The task –
Report how many lines in the entries below have the word "link" in them, and give no other words.

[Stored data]
━━━━━━━━━━━━━━━━

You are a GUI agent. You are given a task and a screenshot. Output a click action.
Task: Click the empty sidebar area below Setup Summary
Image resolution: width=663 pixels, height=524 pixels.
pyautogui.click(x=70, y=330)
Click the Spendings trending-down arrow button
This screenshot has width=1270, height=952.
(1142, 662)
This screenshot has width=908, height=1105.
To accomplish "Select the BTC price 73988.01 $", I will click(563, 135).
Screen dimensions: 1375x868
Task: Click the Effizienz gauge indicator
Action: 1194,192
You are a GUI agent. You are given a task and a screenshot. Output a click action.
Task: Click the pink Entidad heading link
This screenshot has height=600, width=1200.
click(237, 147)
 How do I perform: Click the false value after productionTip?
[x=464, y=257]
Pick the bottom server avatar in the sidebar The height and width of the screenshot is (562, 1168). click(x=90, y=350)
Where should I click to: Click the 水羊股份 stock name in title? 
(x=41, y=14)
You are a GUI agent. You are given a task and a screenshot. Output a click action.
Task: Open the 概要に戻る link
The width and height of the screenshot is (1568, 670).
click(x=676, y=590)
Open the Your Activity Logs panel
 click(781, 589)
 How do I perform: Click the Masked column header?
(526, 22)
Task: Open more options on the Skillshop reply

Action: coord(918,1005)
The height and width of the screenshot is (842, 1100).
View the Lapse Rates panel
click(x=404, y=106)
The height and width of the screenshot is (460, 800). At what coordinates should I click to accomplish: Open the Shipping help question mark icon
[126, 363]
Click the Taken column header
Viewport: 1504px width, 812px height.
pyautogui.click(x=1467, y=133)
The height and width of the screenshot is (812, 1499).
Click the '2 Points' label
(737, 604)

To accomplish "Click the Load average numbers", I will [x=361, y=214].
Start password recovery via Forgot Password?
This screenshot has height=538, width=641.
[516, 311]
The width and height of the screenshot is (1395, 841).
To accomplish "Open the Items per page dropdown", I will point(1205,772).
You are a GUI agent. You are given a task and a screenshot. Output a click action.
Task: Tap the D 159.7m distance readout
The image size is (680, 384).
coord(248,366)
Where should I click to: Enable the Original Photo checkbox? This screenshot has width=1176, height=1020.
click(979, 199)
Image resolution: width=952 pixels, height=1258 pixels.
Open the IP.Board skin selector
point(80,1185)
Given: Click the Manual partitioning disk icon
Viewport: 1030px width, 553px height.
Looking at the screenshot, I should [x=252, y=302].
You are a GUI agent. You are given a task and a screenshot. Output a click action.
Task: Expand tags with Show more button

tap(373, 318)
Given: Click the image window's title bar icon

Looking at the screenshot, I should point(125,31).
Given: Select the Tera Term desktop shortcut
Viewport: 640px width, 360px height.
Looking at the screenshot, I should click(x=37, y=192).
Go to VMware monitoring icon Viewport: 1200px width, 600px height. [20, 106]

━━━━━━━━━━━━━━━━

Answer to the problem –
2